** Dataset records follows **

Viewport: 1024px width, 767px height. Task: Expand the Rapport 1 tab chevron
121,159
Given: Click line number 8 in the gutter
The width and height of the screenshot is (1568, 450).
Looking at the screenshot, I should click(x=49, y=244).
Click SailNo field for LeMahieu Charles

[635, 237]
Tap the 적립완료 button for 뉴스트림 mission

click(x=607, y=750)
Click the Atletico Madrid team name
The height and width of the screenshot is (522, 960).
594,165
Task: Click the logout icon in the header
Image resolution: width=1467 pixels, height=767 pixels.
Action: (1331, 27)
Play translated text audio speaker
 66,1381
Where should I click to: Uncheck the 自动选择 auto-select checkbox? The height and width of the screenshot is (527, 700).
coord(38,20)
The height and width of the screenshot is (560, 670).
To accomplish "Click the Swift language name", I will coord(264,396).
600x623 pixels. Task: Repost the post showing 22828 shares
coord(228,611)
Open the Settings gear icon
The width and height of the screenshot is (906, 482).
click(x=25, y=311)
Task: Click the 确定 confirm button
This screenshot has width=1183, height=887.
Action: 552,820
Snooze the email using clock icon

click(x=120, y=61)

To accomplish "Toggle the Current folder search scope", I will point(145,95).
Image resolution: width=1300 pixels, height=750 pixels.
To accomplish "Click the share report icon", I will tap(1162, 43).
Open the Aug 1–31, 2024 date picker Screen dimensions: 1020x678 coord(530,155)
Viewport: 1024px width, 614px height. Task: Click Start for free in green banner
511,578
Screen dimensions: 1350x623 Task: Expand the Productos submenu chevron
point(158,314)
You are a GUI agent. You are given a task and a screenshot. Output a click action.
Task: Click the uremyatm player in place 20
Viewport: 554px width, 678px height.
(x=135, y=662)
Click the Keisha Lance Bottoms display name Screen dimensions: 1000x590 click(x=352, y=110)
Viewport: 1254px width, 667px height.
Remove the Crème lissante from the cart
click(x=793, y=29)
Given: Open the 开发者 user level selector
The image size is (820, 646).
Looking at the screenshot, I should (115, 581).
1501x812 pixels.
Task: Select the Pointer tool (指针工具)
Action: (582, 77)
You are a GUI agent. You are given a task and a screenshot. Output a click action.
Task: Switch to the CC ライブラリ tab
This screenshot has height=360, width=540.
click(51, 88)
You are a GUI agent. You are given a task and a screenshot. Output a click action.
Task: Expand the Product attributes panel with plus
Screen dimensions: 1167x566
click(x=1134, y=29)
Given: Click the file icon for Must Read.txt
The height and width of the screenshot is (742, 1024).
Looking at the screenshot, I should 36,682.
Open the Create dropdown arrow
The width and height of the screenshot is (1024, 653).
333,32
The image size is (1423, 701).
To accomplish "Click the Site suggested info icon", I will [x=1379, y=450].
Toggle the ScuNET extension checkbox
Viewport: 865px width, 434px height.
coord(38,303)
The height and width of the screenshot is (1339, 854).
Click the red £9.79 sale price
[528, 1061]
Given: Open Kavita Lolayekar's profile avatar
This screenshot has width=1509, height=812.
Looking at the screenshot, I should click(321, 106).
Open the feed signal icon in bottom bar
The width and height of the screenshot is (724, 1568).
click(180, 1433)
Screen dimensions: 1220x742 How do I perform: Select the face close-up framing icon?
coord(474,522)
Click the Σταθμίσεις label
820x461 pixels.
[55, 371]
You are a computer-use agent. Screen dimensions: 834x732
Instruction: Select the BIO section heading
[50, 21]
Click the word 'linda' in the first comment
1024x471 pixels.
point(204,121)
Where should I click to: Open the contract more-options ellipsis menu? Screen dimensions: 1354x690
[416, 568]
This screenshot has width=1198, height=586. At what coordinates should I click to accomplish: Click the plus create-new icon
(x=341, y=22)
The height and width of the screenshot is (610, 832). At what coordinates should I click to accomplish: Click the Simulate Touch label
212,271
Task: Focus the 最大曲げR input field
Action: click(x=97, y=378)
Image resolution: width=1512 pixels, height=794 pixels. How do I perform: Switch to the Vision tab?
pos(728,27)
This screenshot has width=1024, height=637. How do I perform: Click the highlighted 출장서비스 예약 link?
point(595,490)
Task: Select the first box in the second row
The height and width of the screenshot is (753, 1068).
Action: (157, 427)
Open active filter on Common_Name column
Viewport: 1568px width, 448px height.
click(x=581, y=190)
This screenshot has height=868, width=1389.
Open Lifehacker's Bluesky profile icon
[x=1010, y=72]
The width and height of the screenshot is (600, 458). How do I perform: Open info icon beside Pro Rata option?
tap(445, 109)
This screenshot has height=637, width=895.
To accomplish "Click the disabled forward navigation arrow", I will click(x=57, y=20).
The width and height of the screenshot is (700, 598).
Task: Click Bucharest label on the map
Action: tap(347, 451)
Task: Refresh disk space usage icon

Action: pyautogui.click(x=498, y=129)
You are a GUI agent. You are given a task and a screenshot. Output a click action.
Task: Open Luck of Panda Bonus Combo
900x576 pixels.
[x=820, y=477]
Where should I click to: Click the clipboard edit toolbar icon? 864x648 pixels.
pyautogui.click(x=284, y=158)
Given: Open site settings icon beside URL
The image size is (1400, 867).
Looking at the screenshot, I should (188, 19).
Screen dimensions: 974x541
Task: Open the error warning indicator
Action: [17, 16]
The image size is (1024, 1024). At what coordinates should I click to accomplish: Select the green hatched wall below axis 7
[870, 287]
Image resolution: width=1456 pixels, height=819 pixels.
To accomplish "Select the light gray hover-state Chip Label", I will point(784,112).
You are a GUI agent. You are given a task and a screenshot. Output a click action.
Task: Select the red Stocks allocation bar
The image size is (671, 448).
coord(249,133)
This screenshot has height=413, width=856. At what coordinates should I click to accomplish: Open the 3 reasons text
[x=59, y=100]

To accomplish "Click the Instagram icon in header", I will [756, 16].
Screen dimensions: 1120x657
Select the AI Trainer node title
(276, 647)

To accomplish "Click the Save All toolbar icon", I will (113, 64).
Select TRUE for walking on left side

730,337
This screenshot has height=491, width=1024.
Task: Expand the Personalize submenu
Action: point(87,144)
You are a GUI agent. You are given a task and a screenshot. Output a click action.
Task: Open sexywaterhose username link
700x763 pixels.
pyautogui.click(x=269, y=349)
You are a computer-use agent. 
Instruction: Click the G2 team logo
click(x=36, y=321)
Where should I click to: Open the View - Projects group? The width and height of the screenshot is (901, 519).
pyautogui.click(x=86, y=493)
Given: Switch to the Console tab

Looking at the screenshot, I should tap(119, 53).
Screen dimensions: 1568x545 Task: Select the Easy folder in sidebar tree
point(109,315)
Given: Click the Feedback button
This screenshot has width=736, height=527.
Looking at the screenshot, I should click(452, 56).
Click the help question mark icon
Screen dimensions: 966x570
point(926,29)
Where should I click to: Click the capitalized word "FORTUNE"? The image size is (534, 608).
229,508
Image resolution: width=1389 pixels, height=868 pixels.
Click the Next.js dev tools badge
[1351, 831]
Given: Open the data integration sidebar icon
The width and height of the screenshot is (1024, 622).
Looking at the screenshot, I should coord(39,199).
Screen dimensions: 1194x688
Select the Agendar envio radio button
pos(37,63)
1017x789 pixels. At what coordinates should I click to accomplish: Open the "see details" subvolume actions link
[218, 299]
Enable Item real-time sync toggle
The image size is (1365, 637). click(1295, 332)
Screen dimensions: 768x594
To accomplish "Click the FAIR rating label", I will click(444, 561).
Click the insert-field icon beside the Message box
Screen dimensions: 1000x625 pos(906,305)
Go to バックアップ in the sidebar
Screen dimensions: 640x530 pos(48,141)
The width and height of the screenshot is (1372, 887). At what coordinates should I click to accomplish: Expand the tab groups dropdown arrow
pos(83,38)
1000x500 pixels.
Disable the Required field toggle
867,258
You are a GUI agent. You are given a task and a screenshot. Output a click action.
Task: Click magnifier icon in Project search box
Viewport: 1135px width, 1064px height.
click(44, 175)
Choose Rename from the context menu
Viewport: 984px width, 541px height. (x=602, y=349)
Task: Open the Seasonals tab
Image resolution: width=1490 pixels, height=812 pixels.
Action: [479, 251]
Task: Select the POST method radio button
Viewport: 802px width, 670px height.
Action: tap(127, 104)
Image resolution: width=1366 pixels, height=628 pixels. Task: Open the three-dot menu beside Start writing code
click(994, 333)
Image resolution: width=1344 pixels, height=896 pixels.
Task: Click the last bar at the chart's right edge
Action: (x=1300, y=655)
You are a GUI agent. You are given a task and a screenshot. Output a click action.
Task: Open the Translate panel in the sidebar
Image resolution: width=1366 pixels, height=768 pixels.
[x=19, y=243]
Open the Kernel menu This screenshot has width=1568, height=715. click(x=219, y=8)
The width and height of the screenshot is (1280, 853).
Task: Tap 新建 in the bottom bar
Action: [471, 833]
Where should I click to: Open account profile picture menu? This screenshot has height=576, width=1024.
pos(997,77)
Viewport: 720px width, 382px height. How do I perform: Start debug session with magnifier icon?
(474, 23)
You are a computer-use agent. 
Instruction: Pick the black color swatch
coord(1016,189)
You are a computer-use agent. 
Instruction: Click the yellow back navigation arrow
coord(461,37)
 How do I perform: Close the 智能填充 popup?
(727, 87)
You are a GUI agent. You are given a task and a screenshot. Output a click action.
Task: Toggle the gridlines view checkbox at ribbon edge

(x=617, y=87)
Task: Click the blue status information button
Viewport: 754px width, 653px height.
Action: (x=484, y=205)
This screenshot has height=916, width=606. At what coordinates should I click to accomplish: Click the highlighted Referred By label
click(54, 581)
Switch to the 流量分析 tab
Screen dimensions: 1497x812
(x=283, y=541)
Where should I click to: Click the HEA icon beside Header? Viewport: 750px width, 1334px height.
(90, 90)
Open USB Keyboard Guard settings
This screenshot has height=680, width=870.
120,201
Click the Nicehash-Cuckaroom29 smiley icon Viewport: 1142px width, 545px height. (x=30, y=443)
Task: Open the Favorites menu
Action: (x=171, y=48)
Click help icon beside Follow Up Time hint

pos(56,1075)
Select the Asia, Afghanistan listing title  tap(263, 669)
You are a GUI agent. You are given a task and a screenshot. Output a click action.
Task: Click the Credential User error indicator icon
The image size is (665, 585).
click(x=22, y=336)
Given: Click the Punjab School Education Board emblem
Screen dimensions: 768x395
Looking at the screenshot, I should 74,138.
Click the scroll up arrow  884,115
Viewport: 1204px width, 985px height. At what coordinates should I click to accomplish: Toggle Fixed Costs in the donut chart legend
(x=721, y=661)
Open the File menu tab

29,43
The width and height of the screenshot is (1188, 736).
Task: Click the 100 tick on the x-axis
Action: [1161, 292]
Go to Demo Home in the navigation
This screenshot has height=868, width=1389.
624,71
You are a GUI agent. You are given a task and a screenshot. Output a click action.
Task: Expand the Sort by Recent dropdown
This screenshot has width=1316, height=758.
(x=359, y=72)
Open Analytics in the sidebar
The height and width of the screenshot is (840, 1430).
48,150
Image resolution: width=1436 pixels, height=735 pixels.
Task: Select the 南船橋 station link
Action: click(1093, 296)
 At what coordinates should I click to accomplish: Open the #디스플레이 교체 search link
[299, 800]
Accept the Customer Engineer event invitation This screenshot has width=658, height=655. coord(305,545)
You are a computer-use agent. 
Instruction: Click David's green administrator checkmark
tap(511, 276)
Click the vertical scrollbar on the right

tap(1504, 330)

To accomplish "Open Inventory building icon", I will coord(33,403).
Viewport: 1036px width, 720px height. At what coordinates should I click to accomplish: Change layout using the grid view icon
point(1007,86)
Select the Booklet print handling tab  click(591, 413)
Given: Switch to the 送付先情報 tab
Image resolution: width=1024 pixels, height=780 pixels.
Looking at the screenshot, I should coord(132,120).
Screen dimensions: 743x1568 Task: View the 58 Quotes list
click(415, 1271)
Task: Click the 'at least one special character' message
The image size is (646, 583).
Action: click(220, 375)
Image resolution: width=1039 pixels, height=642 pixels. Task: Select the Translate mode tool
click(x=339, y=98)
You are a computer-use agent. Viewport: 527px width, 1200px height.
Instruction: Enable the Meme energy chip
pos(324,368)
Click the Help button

** End of Dataset records **

● About this exercise
The response must consist of the lines above, from the first one through the line containing "Given: Click line number 8 in the gutter", reproduced exactly.

● Result for this exercise
Viewport: 1024px width, 767px height. Task: Expand the Rapport 1 tab chevron
121,159
Given: Click line number 8 in the gutter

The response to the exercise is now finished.